Perimenopause can feel like it shows up uninvited. One day you’re cruising along as usual, and the next you’re wondering why your sleep is off, your patience is thin, and your jeans suddenly fit differently. The good news? You don’t have to wait until symptoms hit full force to start preparing. A few simple, intentional habits now can make this transition a whole lot smoother.
First, let’s talk about your body. Hormones begin to fluctuate years before menopause officially starts, and those changes can affect energy, mood, metabolism, and muscle mass. One of the best things you can do is start (or continue) strength training. Lifting weights isn’t about becoming bulky—it’s about protecting your bones, maintaining muscle, and keeping your metabolism working for you instead of against you. Aim for two to three sessions a week and think of it as long-term insurance for your body.
Nutrition matters more than ever during this phase of life. You don’t need a complicated diet, but you do need consistency. Focus on protein at every meal to support muscle and keep you full longer. Add fiber from fruits, vegetables, and whole grains to help with digestion and blood sugar balance. Healthy fats—like avocado, olive oil, nuts, and seeds—support hormone production and brain health. And yes, you can still enjoy your favorite treats. The goal is balance, not perfection.

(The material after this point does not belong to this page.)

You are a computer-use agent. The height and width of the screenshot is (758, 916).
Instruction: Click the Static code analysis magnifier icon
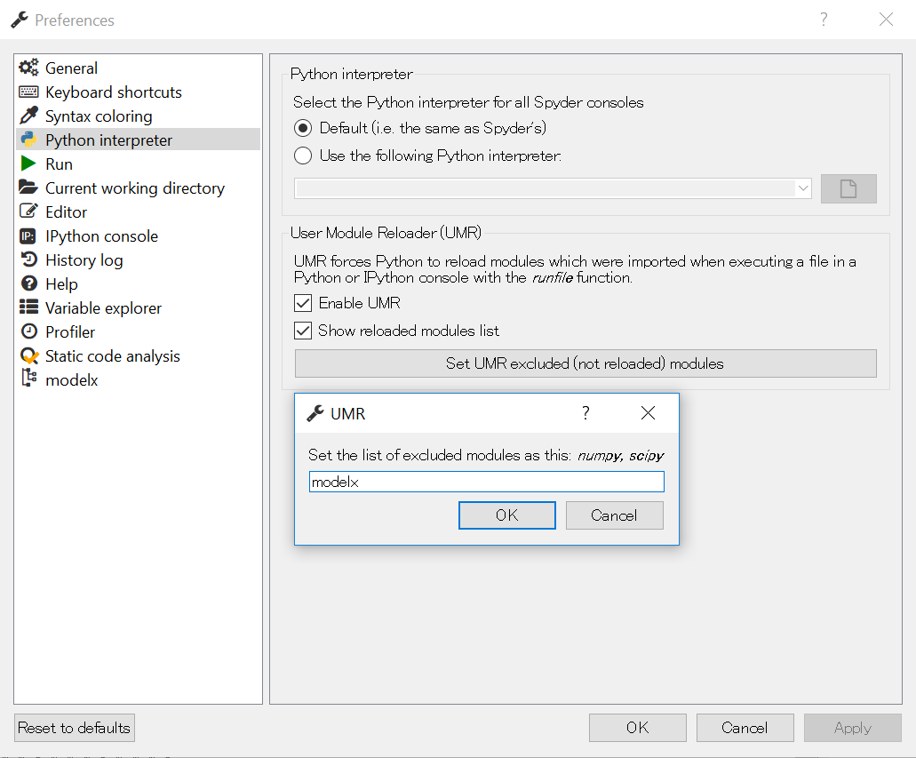29,356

Sleep is another big one. If you’re already noticing that falling or staying asleep is harder, you’re not imagining it. Creating a wind-down routine can make a huge difference. Try limiting screens an hour before bed, keeping your room cool and dark, and going to bed at the same time most nights. Even small changes can lead to better rest, which helps regulate hormones and improve your mood and focus.

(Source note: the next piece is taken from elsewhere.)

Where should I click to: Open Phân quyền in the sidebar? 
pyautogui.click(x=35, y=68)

Stress management deserves a spot on this list too. Chronic stress can make perimenopause symptoms worse by increasing cortisol, which interferes with other hormones. You don’t have to become a meditation expert overnight, but finding something that calms your nervous system—walking, journaling, stretching, deep breathing, or quiet time with a book—can be incredibly powerful.
Finally, give yourself some grace. Your body is changing, but it’s not betraying you—it’s adapting. Perimenopause isn’t the beginning of the end; it’s a new chapter. With a little preparation, the right habits, and a supportive mindset, you can move through this phase feeling strong, confident, and very much in control.